Aston Martin DB7 Coupe1993 - 2004
Model: DB7 (1993 - 2004)
Wikipedia (DB7): http://en.wikipedia.org/wiki/Aston_Martin_DB7
The Aston Martin DB7 is a car to polarise opinions. Devotees will tell you that it was the first Aston truly dependable enough to be driven every day, the first you could leave out in the street and be sure it would function in the morning as, say, a Porsche would. It was also the first Aston built with modern high(ish)-volume methods to proper, consistent quality standards, and it sowed the seed of the company Aston Martin has since become.
Today a DB7 can seem almost irresistibly cheap for a car with those looks and that badge, never mind the pace potential. You can buy one for as little as £16,000. So how can you lose?
A powerful part of its appeal 19 years after launch is that it was the car that saved the company. So, how did the DB7 come to be? Aston Martin had been floundering after the Victor Gauntlett era, as it had so often before, and this particular new dawn involved the Ford Motor Company, which already owned Jaguar. Ford needed the venerable Aston brand to pay its way and forge a future.
This called for a cheaper model able to be built in greater numbers, and a rummage through the corporate cupboard uncovered just the starting point – an abandoned proposal for a Jaguar XJS replacement. Designer Ian Callum reworked the ingredients into a svelte and credible Aston Martin shape.
Under the bonnet was an AJ16 Jaguar straight-six engine, which gained an Eaton supercharger to help extract 335bhp from the 3.2-litre capacity, and while the XJS-derived platform was clearly dated, having first appeared 19 years before the DB7’s 1994 launch, it did the job.
Tom Walkinshaw Racing (TWR) carried out the development and ran the factory at Bloxham, Oxfordshire where the DB7 would be built, having just finished producing Jaguar XJ220s. The DB7 was also the first (and last) Aston Martin with a steel monococque structure, although it did add some newer bodywork technology with its heat-pressed composite front wings and bootlid. Early cars had composite bonnets, too, but the panel gaps proved both inconsistent and heat-relatedly mobile, so later cars had a steel panel.
So there’s not as much bespoke Aston Martin in a DB7 as a purist might like. The ‘Jag in drag’ references of the time are a bit harsh, though, because even the Jaguar-derived parts had Aston-specific calibration and development, and a DB7 looks like a proper Aston both outside and in.

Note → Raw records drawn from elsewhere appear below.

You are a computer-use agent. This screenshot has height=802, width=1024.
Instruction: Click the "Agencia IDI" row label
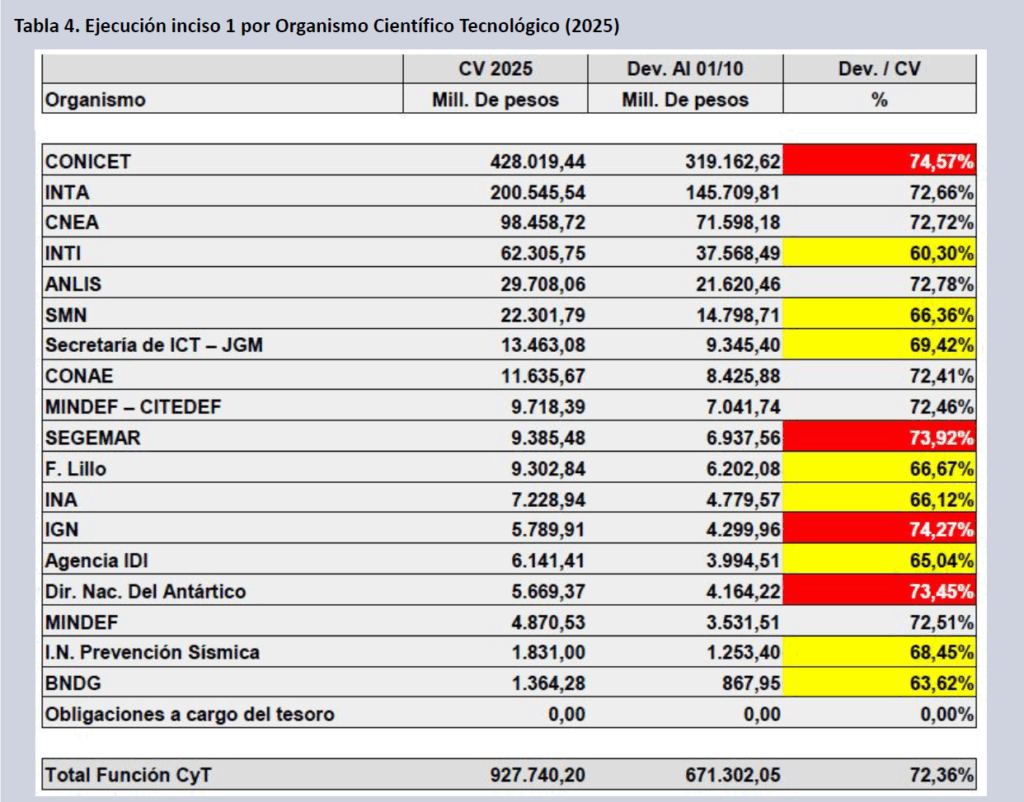pyautogui.click(x=97, y=560)
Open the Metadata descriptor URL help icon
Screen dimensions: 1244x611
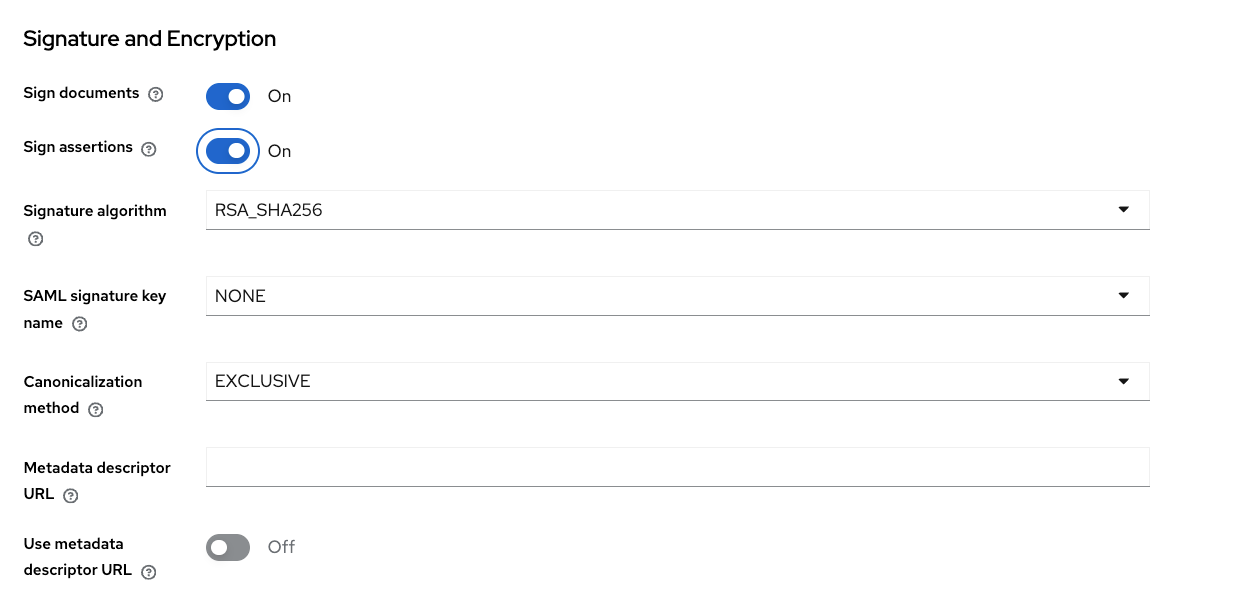71,495
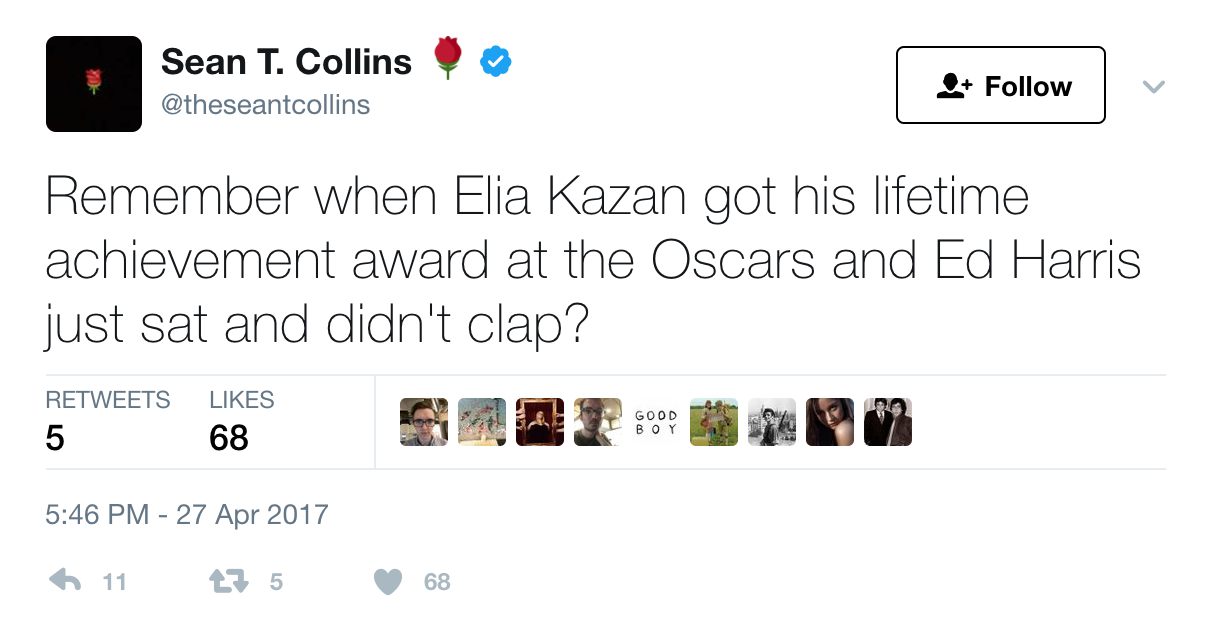
Task: Like the tweet with heart icon
Action: point(388,581)
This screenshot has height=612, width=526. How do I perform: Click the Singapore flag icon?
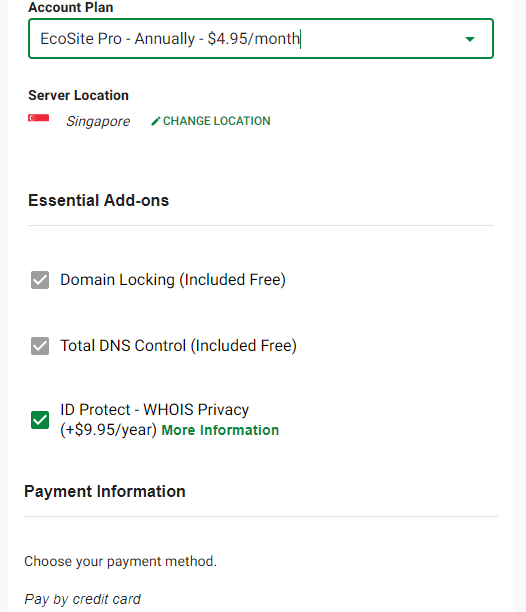click(39, 120)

It’s better to think of the DB7 as a new beginning, as the starting point for today’s company with its Gaydon factory and the V12 engine, which began life in 1999’s DB7 Vantage.
The DB7 was made in bigger numbers than any Aston before it, with 2451 six-cylinder cars leaving the factory before the V12 replaced them and took production to its 2003 end. In total, 7091 DB7s were built, including Volante convertibles. Today’s Aston production rate, however, far eclipses those figures.
Now that the DB7 is coming out of its wilderness years, this means that really good ones can be worth more than commonplace early DB9s and V8 Vantages.
Because a DB7 is more exclusive than the Jag XK8 rival, it looks sleeker and, perversely, its imperfections now take on the aura of a classic car’s character. Besides which, a six-cylinder one handles beautifully and goes with great verve, although the more common (75 per cent of production) four-speed automatic with the engine detuned to 317bhp might not be a petrolhead's cup of Earl Grey and is worth around 20 per cent less.
Or there’s the V12, initially with 420bhp, later with 435 as the Vantage GT; it’s very quick and sounds wonderful, the GT especially covetable with its mesh grille, bonnet vents, shorter gearing, uprated brakes and keener handling. Manuals are more common with this engine at around 40 per cent of production. Although early cars were never the the most accomplished drivers' cars, the last-of-the-line Vantage GT is a much improved proposition – something that is reflected in the price.
The Aston Martin DB7 was also the basis for a couple of special Zagato-bodied cars. Just 99 standard coupe versions were built, as well as 99 AR1 models. AR1 actually stands for America Roadster 1, due to being exclusively offered in the USA, although obviously a handful made it to other countries.
Summary and prices
‘Any six-cylinder DB7 worth having will start at around £25,000,’ cautions Derek Campbell, MD of the Chiltern Aston Centre (www.chilternaston.co.uk). ‘Any less than this and you must have it inspected thoroughly. Provenance and how it has been looked after are vital. And low-mileage, manual cars are worth the most.’
At the other end of the scale, late Vantages can nudge £50,000, especially if it’s the open Volante version or the final, limited-run GT. And if you find one of the 99 Zagato-bodied versions, you'll encounter a price tag far into six figures.